On le sait tous, l'arrivée des technologies numériques et d'internet ont bouleversé le monde du livre. A tel point que le livre frise actuellement une crise similaire à celle qui a frappé la musique il y a quelques années. Je ne pense pourtant pas que ces changements soient néfastes au monde du livre. En fait le numérique apporte même un certain renouveau.
Quid des modèles de l'édition ?
L'ancien modèle de l'édition (qui reste en grande partie le système courant) se contente de mettre à disposition des versions d'un livre, versions qui pouvaient être échangées, prêtées, vendues, or le nombre de livres en circulation reste toujours le même. Le numérique et internet changent la donne, vous voulez l'ensemble de la dernière rentrée littéraire ? Très bien il vous suffit d'aller la télécharger sur l'une des plateformes de téléchargement illégal, l'opération ne vous aura pris que quelques minutes. Mieux encore, un de vos amis a déjà acheté un livre qu'il vous plairait de lire, il n'a qu'à le copier pour vous en faire profiter. Ce qui change c'est que là où une seule personne à la fois pouvait lire le livre, une infinité peut aujourd'hui se partager une copie d'un livre. Deux solutions s'offrent alors à l'éditeur :
- il peut décider de verrouiller son ouvrage à l'aide de DRM (Digital right management, des verrous numériques qui empêchent la copie de l'ouvrage), méthode qui selon moi n'apporte rien (l'utilisateur qui a payé se retrouve bridé, et perd le "contrôle de son ouvrage")
- Ou bien il met à disposition ces ouvrages et cherche un autre moyen de rémunération (et partant de tout façon sur le fait que les ouvrages seront un jour ou l'autre disponibles illégalement mais gratuitement).
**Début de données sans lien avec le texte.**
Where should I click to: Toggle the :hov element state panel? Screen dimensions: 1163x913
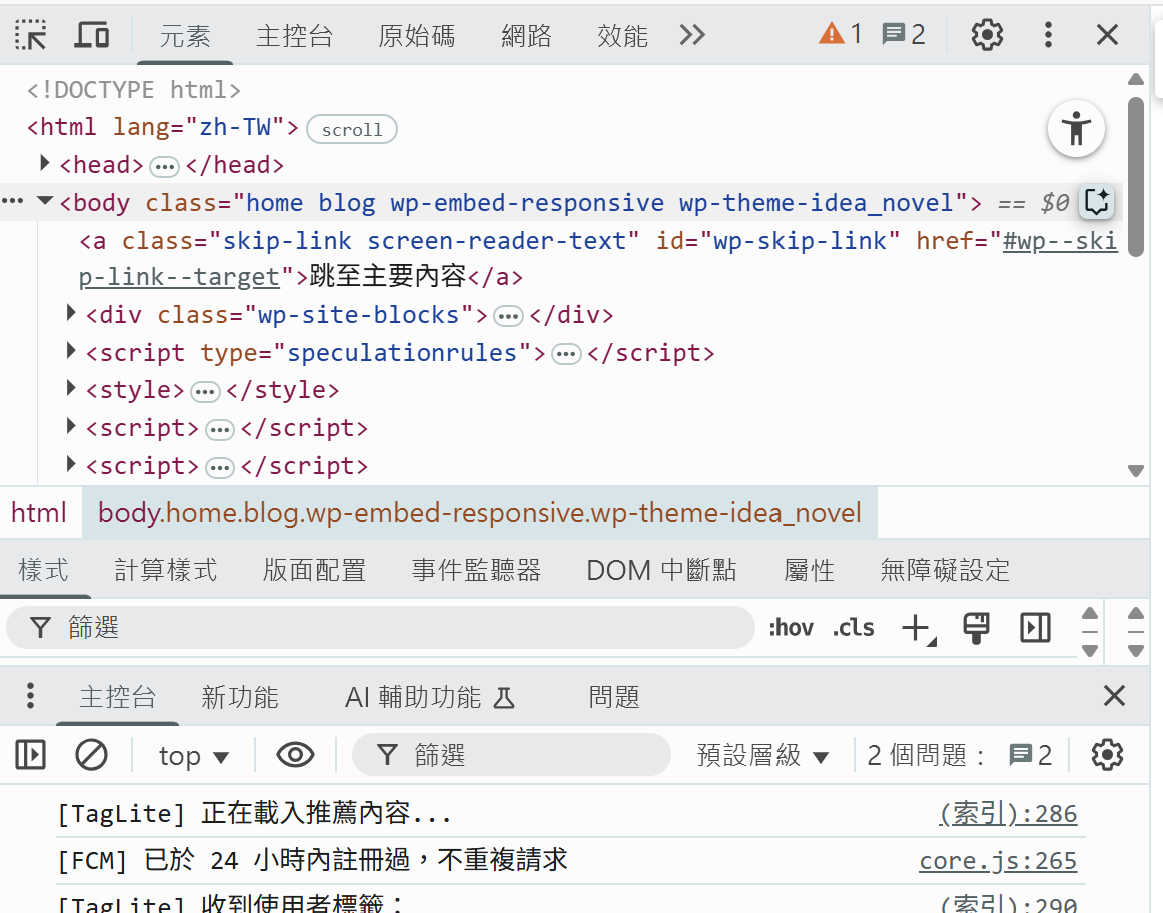790,628
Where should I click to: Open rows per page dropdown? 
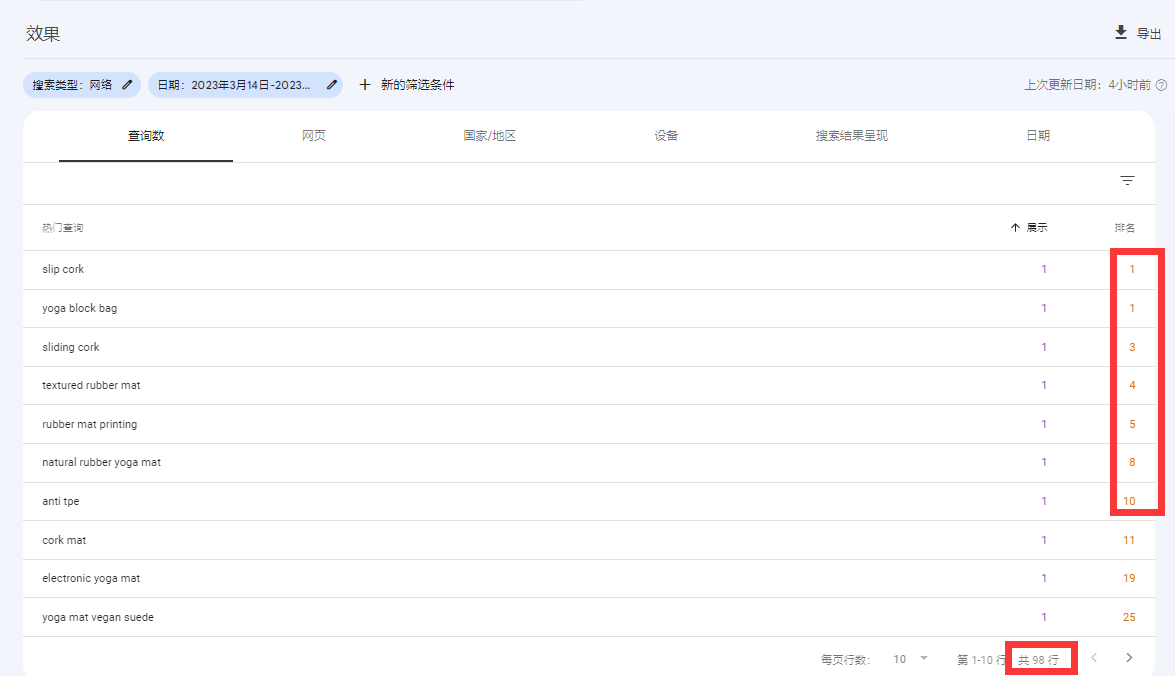[x=910, y=659]

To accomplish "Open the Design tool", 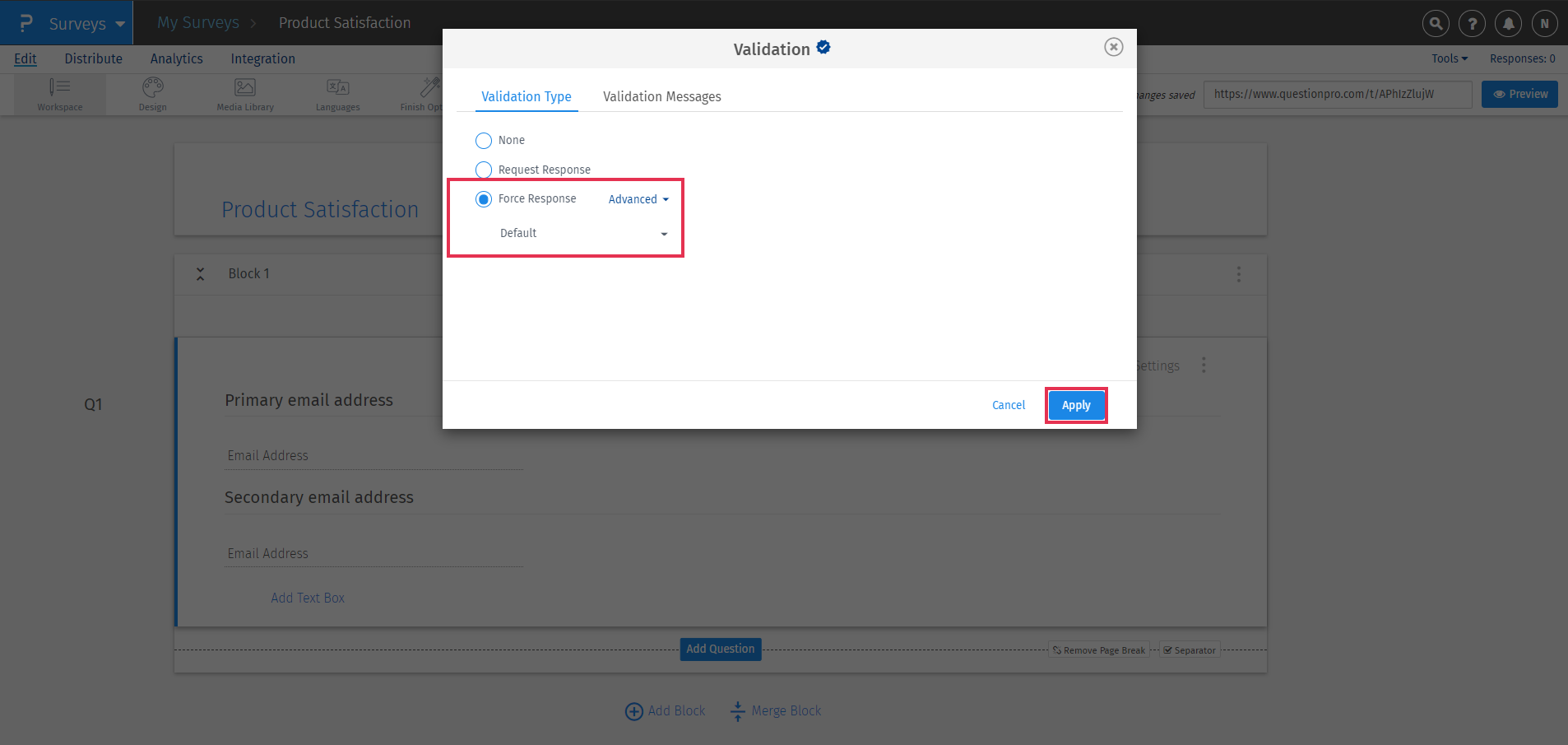I will (152, 94).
Alors l'Open Édition c'est quoi ?
Et bien c'est tout simplement ce nouveau modèle d'édition qui consiste à diffuser gratuitement ces ouvrages et à trouver d'autres alternatives de financement. Le "Open" c'est ça, un accès ouvert, où tout le monde peut venir consulter. Reste alors la question de la rémunération, plusieurs méthodes existent à ce jours, s'éloignant plus ou moins de "l'open access" (libre accès). Le freemium par exemple est un accès complet mais limité. Vous pourriez avoir accès à l'ensemble des livres d'une maison d'édition être limité à 50 pages par jours : un compte premium lève cette restriction et permet à l'éditeur de générer un chiffre d'affaire. Le New York Times a adapté ce modèle à l'information en ligne, le site bloque l’accès à l'utilisateur au bout du 10e article lu, lui demandant de payer l'abonnement pour pouvoir en lire d'avantage. Une seconde solution consiste à rendre l'accès en ligne ouvert à tous et de ne faire payer que le téléchargement. C'est le modèle proposé par la plateforme OpenEdition spécialisée en sciences humaines. Ces différents modèles privilégient deux types d'utilisateurs, l’utilisateur ponctuel (qui n'est généralement pas le public cible) et l'utilisateur régulier (le public cible qui viendra acheter l'abonnement Premium)
Ces modèles économiques sont testés aujourd'hui, tandis que d'autres, nouveaux dans leur genre, sont expérimentés chaque mois. Et même si l'on ne possède pas assez de recul pour dire si ce sont des modèles viables ou pas, il n'en demeure pas moins que les anciens modèles vont rapidement trouver leurs limites... L'open édition restant l'une des solutions disponibles aux éditeurs pour évoluer.